LWN.net Weekly Edition for October 20, 2016
Automatically detecting kernel interface changes
ABI changes can be painful for anybody charged with the development and maintenance of software; that can be doubly so when the changes happen inadvertently and take people by surprise. There is tooling out there that can search for and report ABI changes. At Kernel Recipes 2016, Dodji Seketeli presented some early work he has done on a tool that would find unexpected kernel ABI changes and asked what might seem like an obvious question: would this functionality be useful to the development community?It is worth noting that he was not talking about the sort of ABI change that kernel developers worry about the most: changes to the user-space ABI. Instead, he is focusing on changes to the loadable-module ABI. At first blush, that might seem like it could reduce the level of interest in his work. As was pointed out in the talk, kernel developers are generally unwilling to talk about the module interface as an ABI at all; at best, it's a fluid API with no stability guarantees. This interface is explicitly allowed to change, so the number of developers wanting a tool to flag those changes might be thought to be small.
Interest in this kind of tool comes mostly from distributors. The
enterprise distributors could use it to let binary-driver vendors know when
something has changed in the module interface. But Ben Hutchings, Debian's
kernel maintainer, said that it would be generally useful to avoid making
changes to the module interface when patching a stable kernel.
The abidiff tool exists to provide just this kind of information. It reads the ELF symbol information from an object file, along with any debug information found there. It uses that information to build an internal representation of the ABI, which can be saved in a special XML file. Given ABI representations from two different objects, abidiff can report on the differences between the two.
Seketeli showed some example output from abidiff; it can be seen in his slides. The tool is able to detect changes in the types of a function's parameters or its return value. Anything that changes the size of a structure or the layout of its members will also be reported on. The removal of functions is noted, and so on. There are mechanisms for reducing noise by filtering out changes that might not be of interest; for example, changes to structures that do not appear in a specific set of header files can be suppressed. Other tools built on top of abidiff can look for ABI changes in libraries stored in package files.

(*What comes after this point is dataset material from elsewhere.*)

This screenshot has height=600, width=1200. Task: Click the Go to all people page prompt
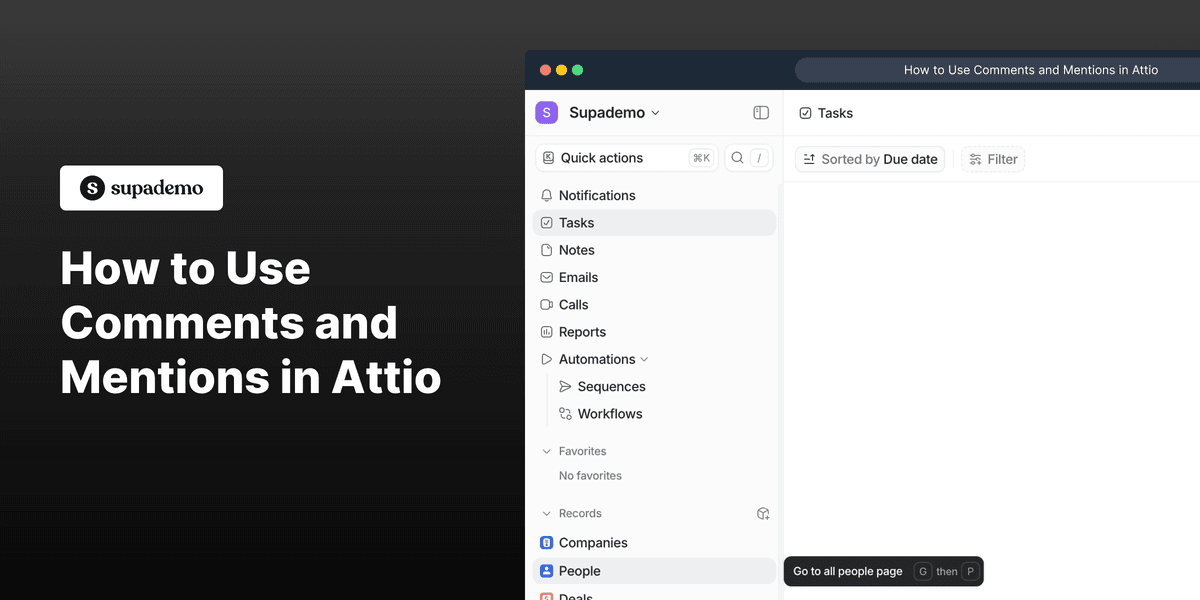point(848,571)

But, he pointed out, none of this works with the kernel now. But wouldn't it be nice if we had a tool that could look at a set of kernel modules and exported interfaces, generating a report of what has changed from a previous version?

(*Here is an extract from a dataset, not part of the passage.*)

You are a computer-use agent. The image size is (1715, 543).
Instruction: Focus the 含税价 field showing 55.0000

Getting there requires a bit of work. The tool would need to understand and handle the special ELF sections used in the kernel build; the __export_symbol and __export_symbol_gpl sections are particularly relevant. Kernel modules also need to be parsed properly, and an interface description generated from the result. The sheer size of the kernel presents a problem as well; it will force some memory-usage optimizations that have not been necessary thus far. These are the sort of issues he has been working on.
Thus far, he has added a kernel-specific mode to the abidw tool, which generates an XML representation of an ABI from an ELF file for use with abidiff. Some examples of the output can be found in this page. Anybody wanting to play with this work can grab a copy of the repository by running:
git clone -b dodji/kabidiff git://sourceware.org/git/libabigail.git
The discussion of this work was wide-ranging and energetic; it is hard to report on here. One topic that came up was the possibility of detecting changes in the user-space ABI instead; that is a tool that would be useful for regression testing in general. That, Seketeli allowed, is a rather harder problem. Even just looking at the system-call interface, it can be hard for a tool to understand what a system call's parameters are supposed to represent.

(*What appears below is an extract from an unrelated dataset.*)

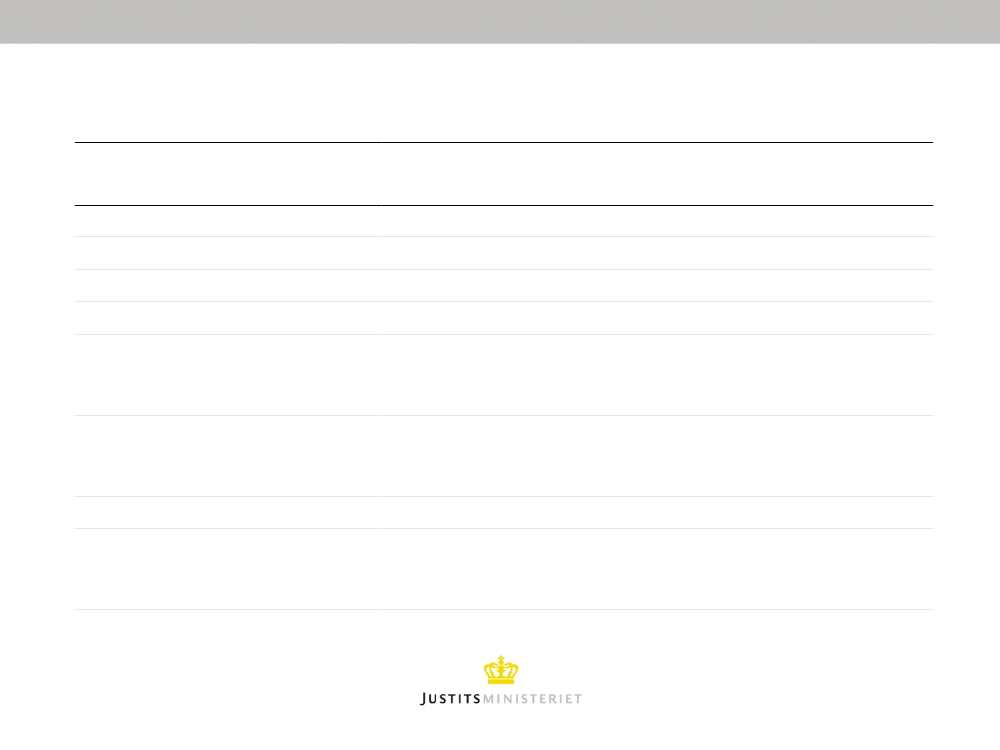Screen dimensions: 1000x750
Task: Select the last tall table row, left column
Action: [228, 569]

So a user-space ABI checker is probably not on the immediate horizon. We probably will see a tool that can find changes in the module interface, though, and that will have its own uses. Developers might be surprised to learn how often the changes they make affect the interface used by loadable modules.
Graphics world domination may be closer than it appears
The mainline kernel has support for a wide range of hardware. One place where support has traditionally been lacking, though, is graphics adapters. As a result, a great many people are still using proprietary, out-of-tree GPU drivers. Daniel Vetter went before the crowd at Kernel Recipes 2016 to say that the situation is not as bad as some think; indeed, he said, in this area as well as others, world domination is proceeding according to plan.
The current state of affairs
The first stop on Vetter's tour of the direct rendering manager (DRM) subsystem was documentation, and, in particular, the transition to Sphinx that has unfolded over the last couple of release cycles. The new formatted documentation system for the kernel is "pretty and awesome", and makes writing the documentation fun. As a result, there's now a lot more documentation than there used to be; indeed, the DRM documentation is pretty much complete. The biggest gap at this point is a top-level picture that nicely ties all the pieces together.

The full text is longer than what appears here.